Un engagement confirmé. Alors que les Etats-Unis s’inquiètent de la présence de centres d’appel frauduleux sur la Grande île, Madagascar rappelle sa volonté de lutter contre la traite des êtres humains à des fins d’exploitation dans des activités délictuelles ou criminelles, notamment les escroqueries en ligne. Bien que la loi malgache actuellement en vigueur sur la traite des êtres humains ne reconnaisse pas encore cette infraction, la ministre de la Justice, Fanirisoa Ernaivo, indique que parmi les individus interpellés dans le cadre des opérations de démantèlement des réseaux de scamming à Madagascar, “certains sont des victimes amenés à participer à des activités frauduleuses”.
Dans son discours à l’occasion de la Journée mondiale de lutte contre la traite des êtres humains, jeudi, la ministre rappelle que le projet de loi qui reconnaît cette infraction sera examiné lors de la prochaine session parlementaire. Elle évoque également la nécessité de renforcer la sensibilisation à cette forme d’exploitation, souvent confondue avec d’autres infractions.
Selon la Garde des sceaux, Madagascar a déjà pu interpeller des centaines de personnes impliquées dans des réseaux de scamming.
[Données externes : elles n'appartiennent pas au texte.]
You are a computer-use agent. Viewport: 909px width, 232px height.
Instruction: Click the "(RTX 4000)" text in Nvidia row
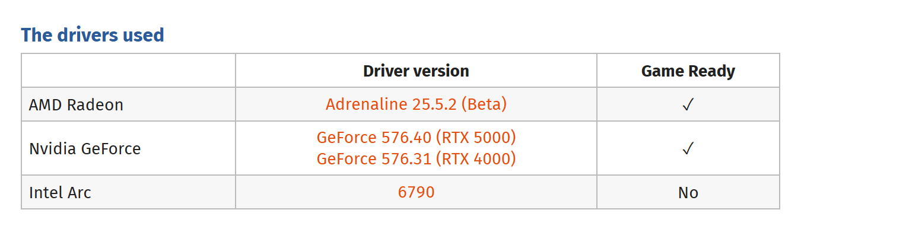476,159
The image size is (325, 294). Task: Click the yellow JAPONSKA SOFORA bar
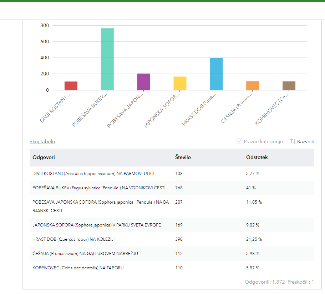click(x=180, y=83)
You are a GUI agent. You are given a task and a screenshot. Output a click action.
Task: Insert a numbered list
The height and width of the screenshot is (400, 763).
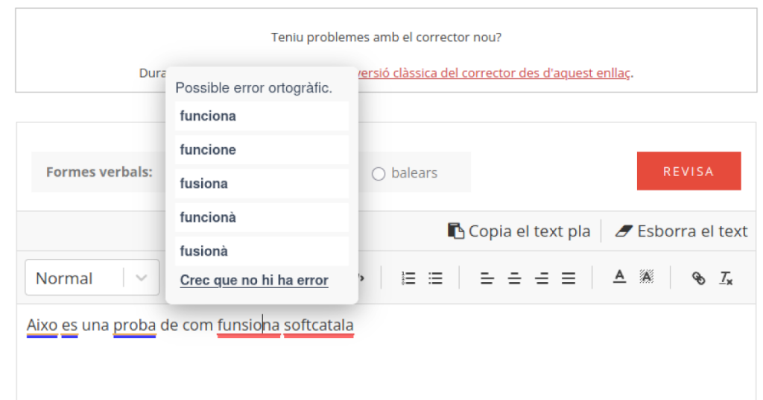[408, 278]
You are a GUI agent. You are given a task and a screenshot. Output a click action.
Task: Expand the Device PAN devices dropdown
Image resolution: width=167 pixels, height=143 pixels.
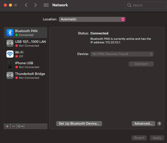(122, 54)
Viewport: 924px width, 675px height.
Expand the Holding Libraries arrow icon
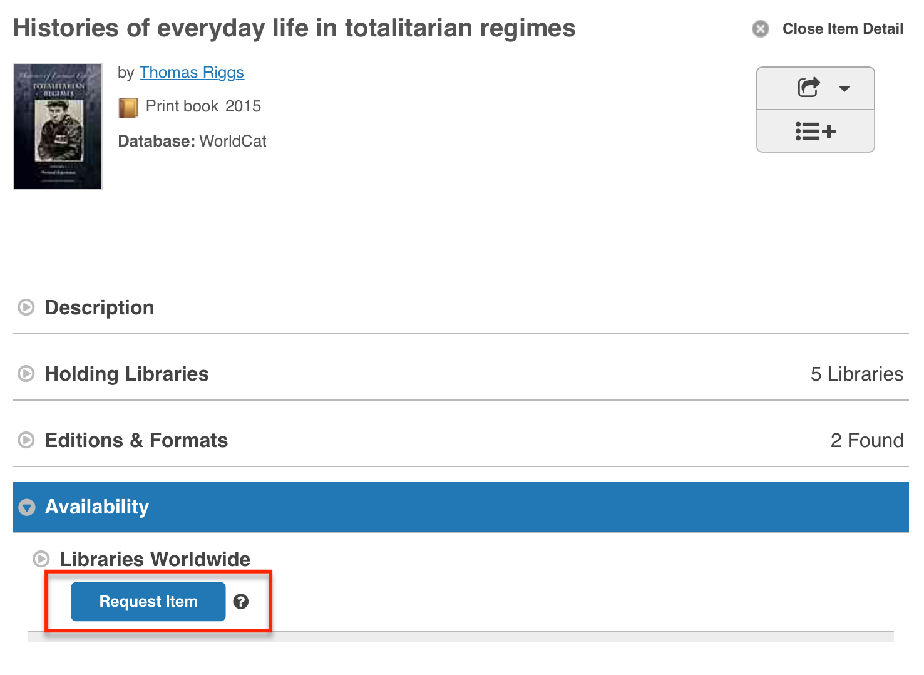point(26,374)
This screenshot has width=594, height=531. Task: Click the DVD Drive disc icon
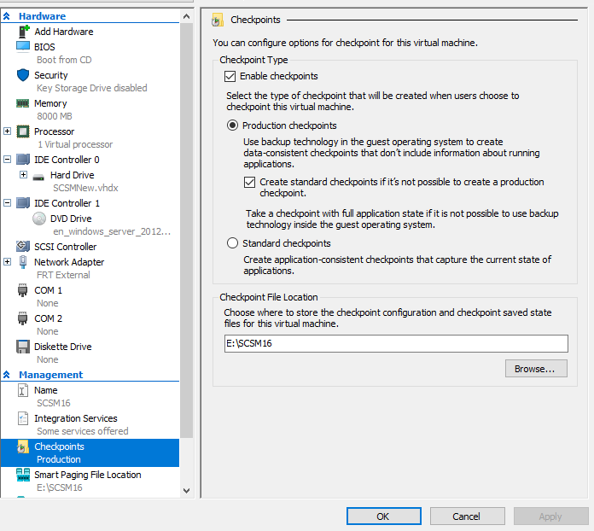tap(39, 219)
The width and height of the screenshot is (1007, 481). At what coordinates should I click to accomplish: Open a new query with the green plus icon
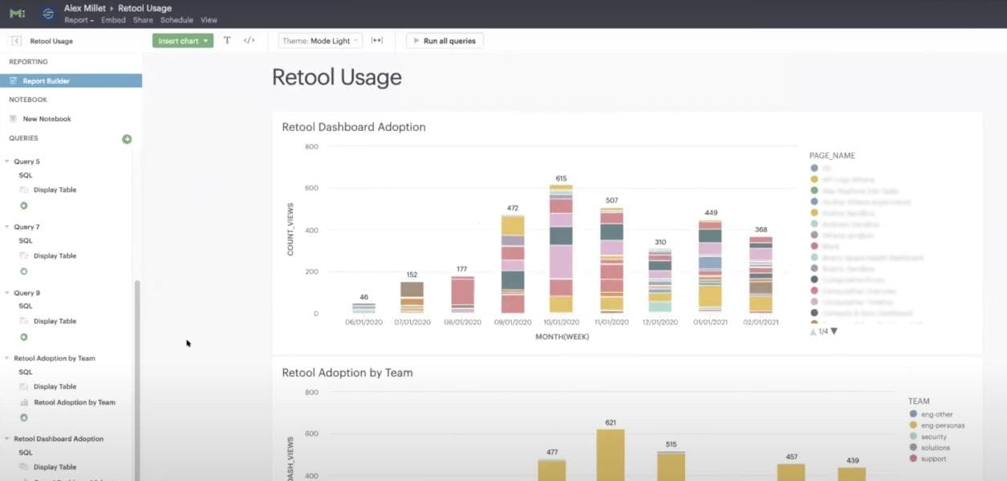(126, 138)
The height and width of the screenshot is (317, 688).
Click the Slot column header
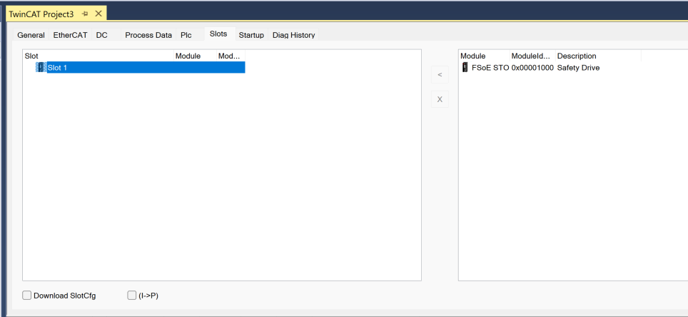[31, 56]
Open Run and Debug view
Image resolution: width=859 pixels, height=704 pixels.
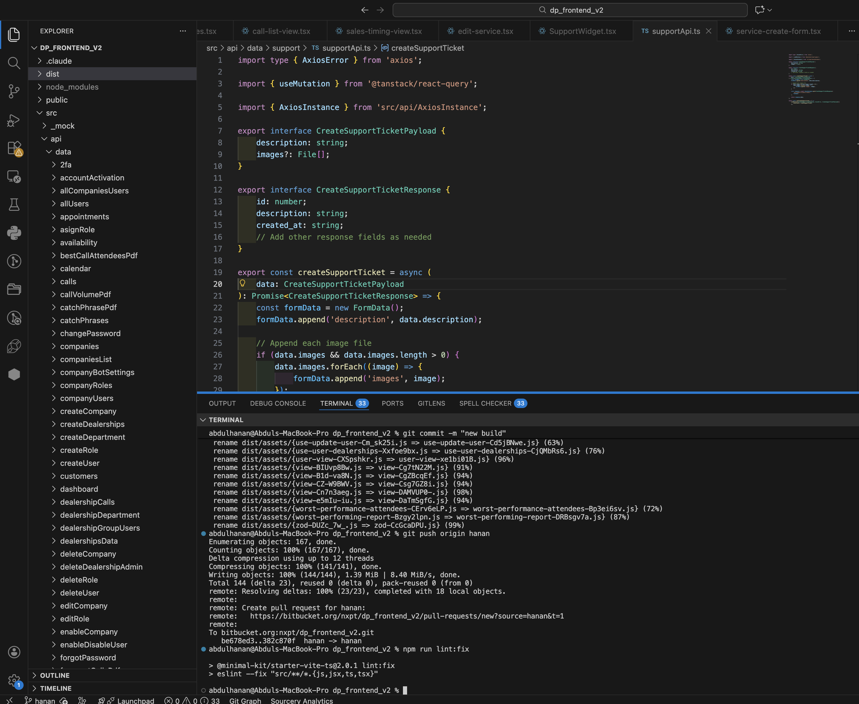14,120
Certaines ont été placées en détention dans l’attente de leur procès tandis que d’autres ont été rapatriées vers leur pays d’origine. “La plupart des personnes interpellées proviennent de pays d’Asie”, précise-t-elle. Pour les commanditaires qui sont identifiés et qui sont basés à l’étranger, la ministre évoque “une coopération judiciaire internationale afin de permettre leur poursuite”.
Présente lors de la cérémonie organisée dans le cadre de la journée mondiale de lutte contre la traite des êtres humains, la chargée d’affaires américaine, Melanie Higgins, n’a pas manqué de “saluer les efforts en cours des forces de l’ordre malgache pour enquêter sur ces activités”. Evoquant “les préoccupations du gouvernement américain concernant la présence de centres d’appel frauduleux dans le pays”, elle martèle l’engagement des Etats-Unis “aux côtés de Madagascar pour faire progresser les droits humains et lutter contre la traite des êtres humains”.
Les Etats-Unis financent, entre autres, l’Office des Nations unies contre la drogue et les crimes (UNODC) pour son travail de renforcement des capacités des forces de l’ordre locales en matière d’enquête et de poursuite des affaires de traite. La chargée d’affaires américaine rapporte que “des agents des forces de l’ordre malgache ont participé à des programmes de formation leur permettant d’acquérir des compétences en matière d’enquête et de poursuite pour divers crimes, y compris la traite des êtres humains”.